The issues submitted were such as enabled the partiefe to present every phase- qf the contention, and when such is the case no objection thereto can be sustained *316either for issues submitted or for refusing to submit other or different issues. Rittenhouse. v. Railway, 120 N. C., 544; Ricks v. Stancill, 119 N. C., 99; Bradsher v. Hightower, 118 N. C., 399.
Thirteen special instructions duly numbered (out of 16 asked) were given at the request of the appellee. The appellant excepted “to the above special instructions given at the request of the defendant.” We cannot agree with the appellee that this exception is invalid as a “broadside” exception.
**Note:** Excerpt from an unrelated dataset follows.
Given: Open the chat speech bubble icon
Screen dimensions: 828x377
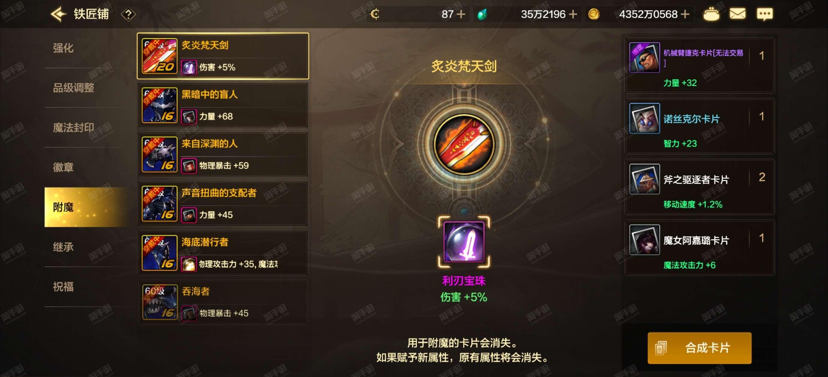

The identical point is passed upon in Witsell v. Railroad, 120 N. C., 557. The requests to charge being “separately stated and numbered,” (Code, Section 550) an exception for giving them is equally specific and not “broadside” since it gives the Judge and the appellee specific information of each instruction excepted to, what evidence should be sent up to throw light thereon, and what propositions of law the appellee should be prepared to discuss on appeal. As that opinion states “this is specific information which would not be fuller if a separate exception was made seriatim to each instruction given.
But upon scrutinizing the thirteen instructions excepted to, we find no error therein. As to the first instruction, the charter and ordinances authorized the police to arrest the plaintiff’s intestate and to hold him till fit for trial or sober enough to give bail. If the city appointed suitable police it incurred no liability for their action in making the arrest under the circumstances in this case. Moffitt v. Asheville, 103 N. C., 277, which follows, and cites Hill v. Charlotte, 72 N. C., 56; State v. Hall, 97 N. C., 474; 2 Dillon Mun. Corp., Sections 965 and 975. The defendant is liable only for failure to properly construct the prison or to so furnish it as to afford reasonable comfort and protection from suffering and injuries to health. Moffit’s case, supra; Shearman & Red. Neg., Section 139 and note 2. The town is required *317to exercise ordinary care in procuring necessaries for prisoners and supervising its subordinates. Threadgill v. Commissioners, 99 N. C., 352. The same authorities sustain the second, third, fifth and sixth prayers for instruction given for defendant, as do also Shields v. Durham, 116 N. C., 394, 407; S. C., 118 N. C., 450. The 4th, 7th, 8th, 9th, 10th and 14th prayers of defendant were also properly given. The 12th instruction lays down the rule of damages in accordance with that in Pickett v. Railroad,, 117 N. C., 616; and the 13th was based upon the mortuary tables, (Code, Section 1352) which being a public act was competent without being put in evidence.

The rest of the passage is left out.